Mangan, 25, and Wiles, 29, both competed in their second Olympics.

Mangan, who placed 11th in the combined in Beijing, also participated in the giant slalom at the 2018 Games. Wiles took 21st in this year’s downhill and 26th in the 2014 Olympics.

SKIING WITH THE ‘BIG DOGS’

Five Carrabassett Valley Academy students served as frontrunners before Wednesday’s races: Adam Hamblet, Kaden Theriault, Caleb Stefanakos, Will Roy and Charlie Koenig. That opportunity allowed them to spend time with some of the United States’ top skiers at the top of the hill.

“It’ so amazing to be able to forerun such an awesome event (that is) so prestigious,” Stefanakos, 16, said. “It’s an honor, really, to be able to be with all these World Cuppers that are showing you up by so much but there’s so much to be able to learn from them. And to be able to run their track is, it’s an honor.”

Isaiah Nelson, a 20-year-old U.S. Alpine C Team member who won the super-G at the World Junior Championships earlier this month, said he remembers what it was like to see how he stacked up to older skiers, and now that he is getting older it is important that he gives young skiers the same opportunity.

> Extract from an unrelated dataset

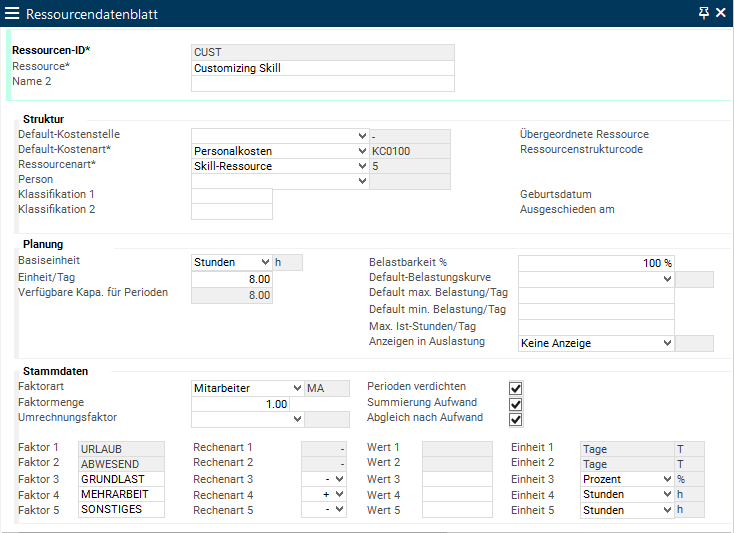Open the Default-Kostenart dropdown
Viewport: 734px width, 533px height.
point(361,151)
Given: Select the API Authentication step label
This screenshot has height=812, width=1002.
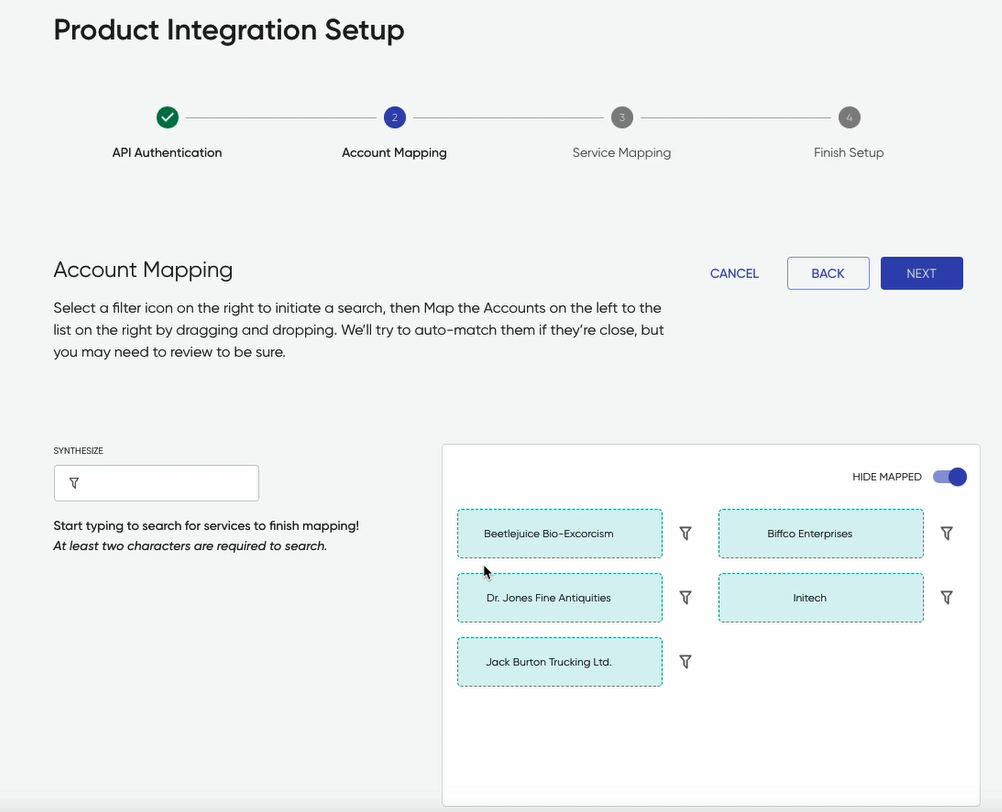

“When I was younger, I was one the one who was privileged to get to go to nationals and race against the big dogs. And I would not consider myself one of a big dog, but there’s kids who are psyched to be able to see if they can hold up against me,” Nelson said. “It’s what I was able to do four years ago against, like, River Radamus and Luke Winters. And it is special. I’m happy to do it, but it’s kind of like a duty to come back to U.S. nationals each year.”